Stored records:
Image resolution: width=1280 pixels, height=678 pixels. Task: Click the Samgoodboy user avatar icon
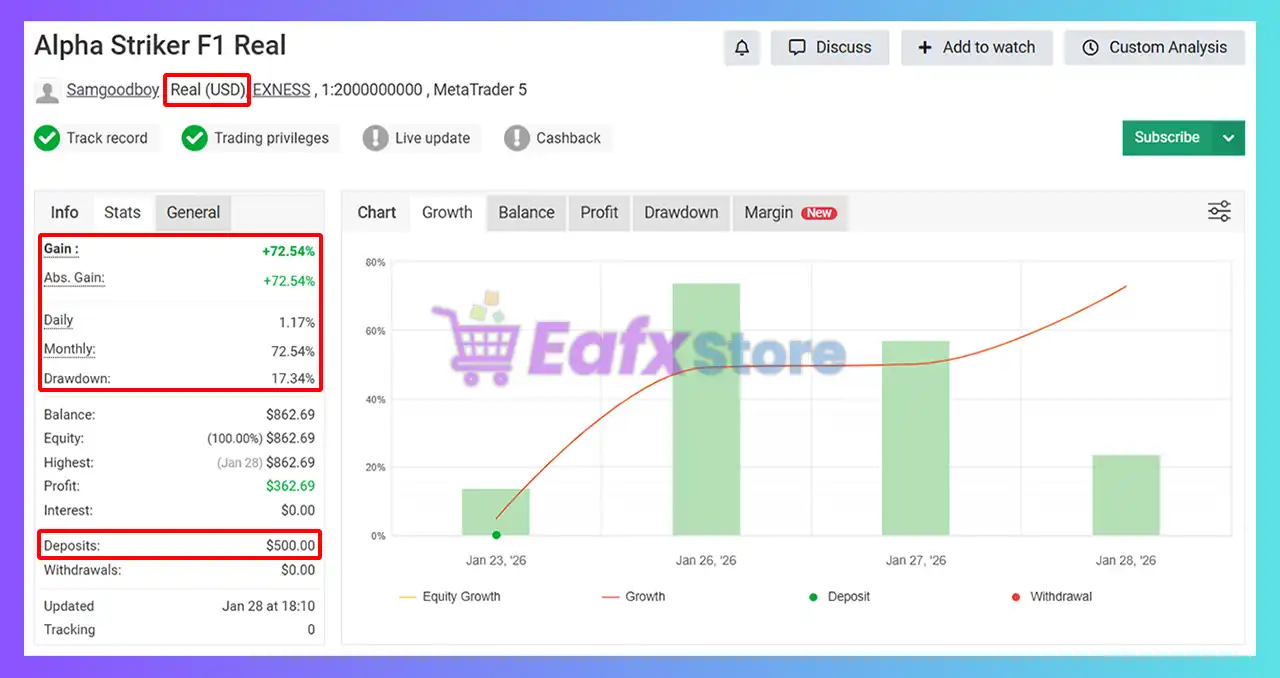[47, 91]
---
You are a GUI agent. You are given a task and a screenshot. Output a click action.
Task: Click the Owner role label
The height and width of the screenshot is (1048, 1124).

Set problem: Rewrite the listing from the line with "You are a GUI" to the line with "The height and", swapping "Owner" for "Admin" and leaving everything else unchanged.

Task result:
You are a GUI agent. You are given a task and a screenshot. Output a click action.
Task: Click the Admin role label
The height and width of the screenshot is (1048, 1124).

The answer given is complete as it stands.